Closed LGH531 closed 1 year ago
I woke up this morning and saw steam coming off the pool. I angrily said "the darn kids left the pool heater on for a 4th day in a row?" I've been saying to them each day don't leave the pool heater on because I wake up each morning and it's back on, even though I turned it off. Leaving that heater running all night is probably $100 in natural gas.
Then I realized this morning it's very possibly this thread with the Home Assistant integration and iAqualink not communicating to each other. I had turned the pool heat on initially via Home Assistant before I realized there was a bug with this re-authentication issue. Thus I had left the pool heat on in Home Assistant. It's been that way for about 2 weeks. In that time I've just been logging in direct to iAqualink's web interface (which is awful and their authentication on that site is way too aggressive, so I miss Home Assistant.)
We had a friend in town, so we were running the Pool Heater constantly until 4 days ago when they left and then I turned the pool heat off. However, each morning it would be back on and I truly thought it was just a kid. So as much as the iAqualink in Home Assistant is broken, it seems to maybe be able to recommunicate each night to try to resync things???
The point of me posting this, is this bug (if it truly is from this) actually has cost me hundreds of dollars in natural gas.

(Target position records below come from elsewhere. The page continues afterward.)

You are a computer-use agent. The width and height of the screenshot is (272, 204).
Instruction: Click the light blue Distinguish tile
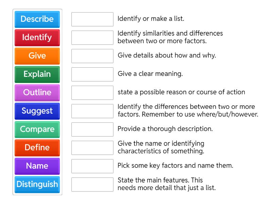pos(37,184)
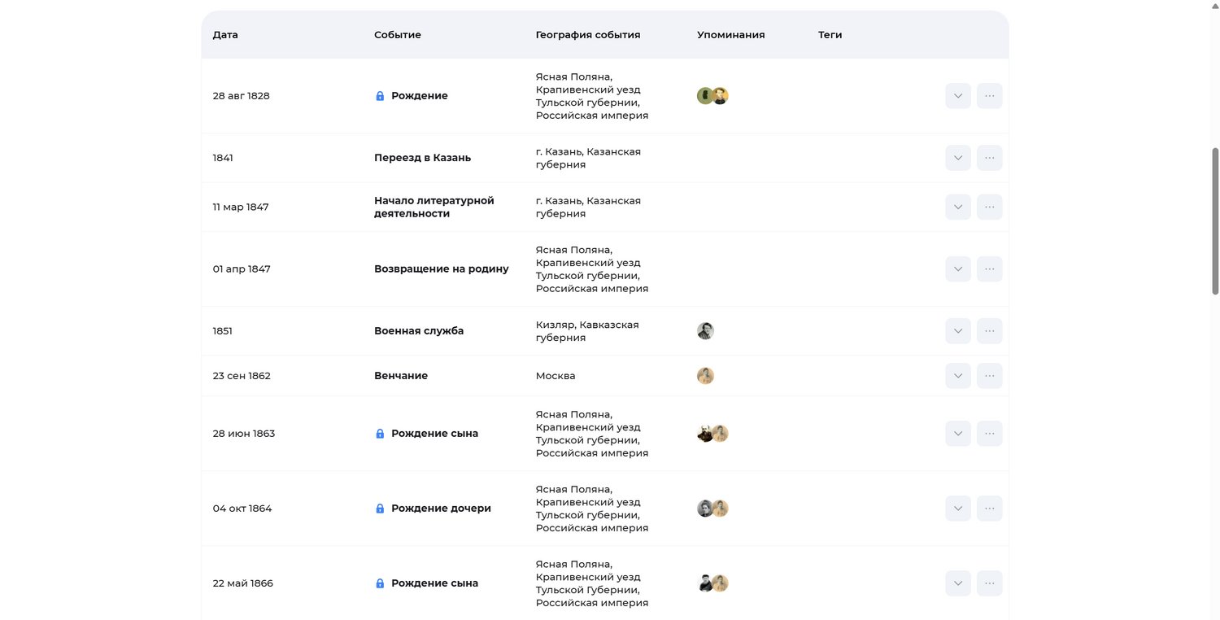Click the lock icon on 28 июн 1863 row
The height and width of the screenshot is (620, 1220).
coord(380,434)
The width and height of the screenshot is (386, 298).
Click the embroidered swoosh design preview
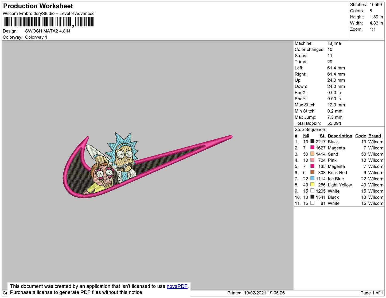click(x=147, y=165)
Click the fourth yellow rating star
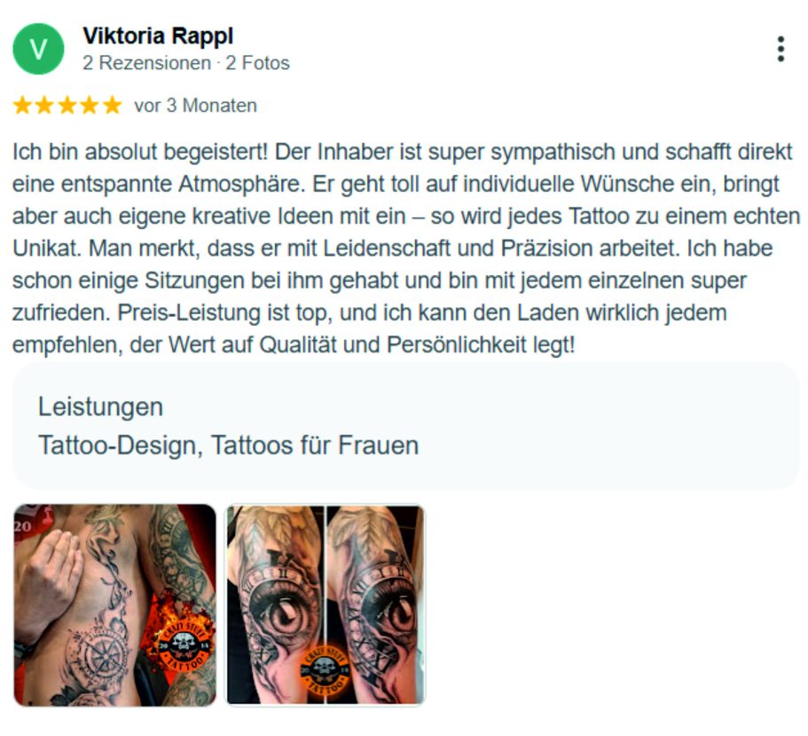Image resolution: width=808 pixels, height=736 pixels. tap(90, 106)
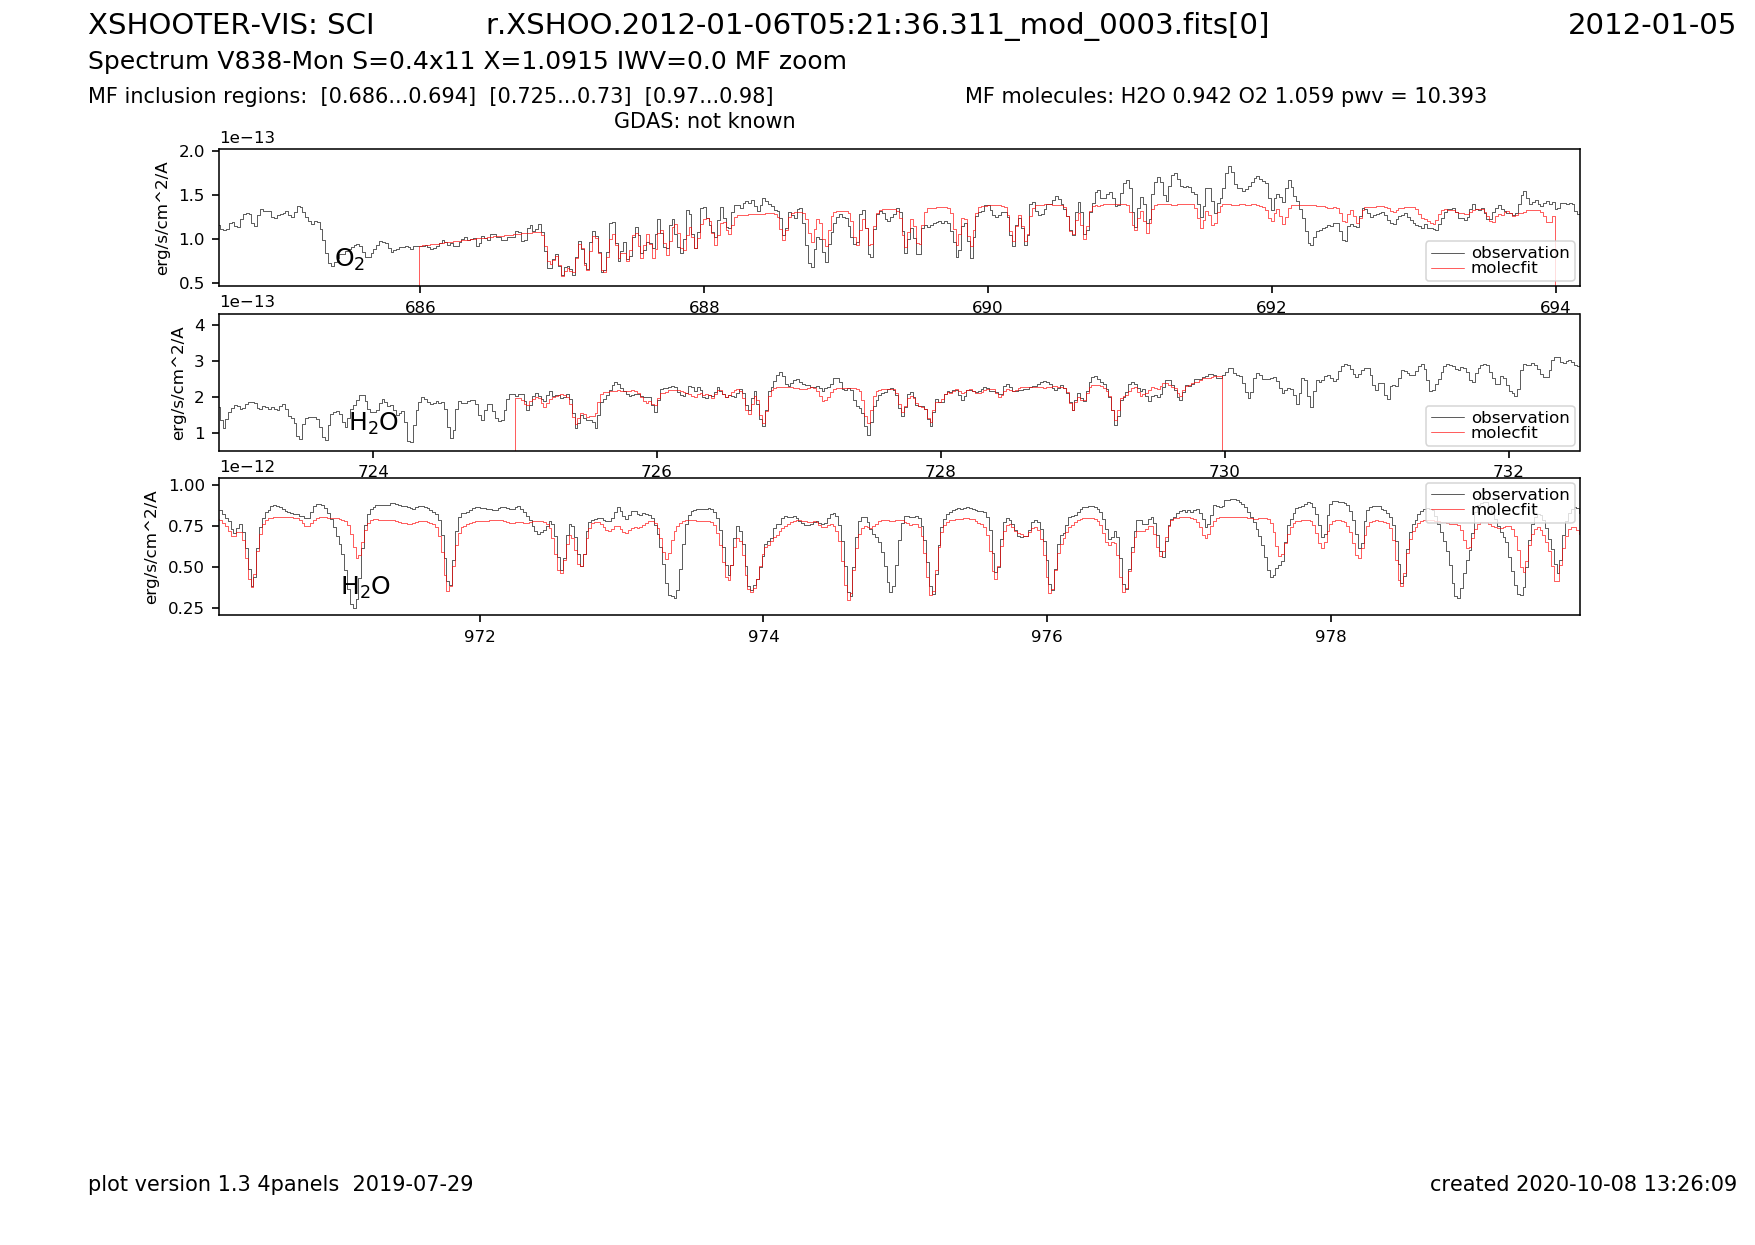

I write open source code too, and I get how hard it is to check your brain back into a project. I'm bad at wanting to go re-open code years later and update it due to a new bug that crept up and an active Github issues thread where I can feel the pressure from across the world of people waiting and hoping for me to update code.
I do think we should probably go edit the code instead of @flz. It's a community effort after all. I don't think it's fair to just keep pestering him. I wish Home Assistant made it easier to edit and test the code. Every time I try to write a plugin I feel like I'm walking around in the dark. I wish there were more good Youtube videos of how to write a real-world plugin. I wish it was easier to step through the code when running inside Home Assistant. I wish the documentation was better of the callback events for the plugins. I wish there were more examples of code for push/pull web API's and websocket API's. Then I could help more.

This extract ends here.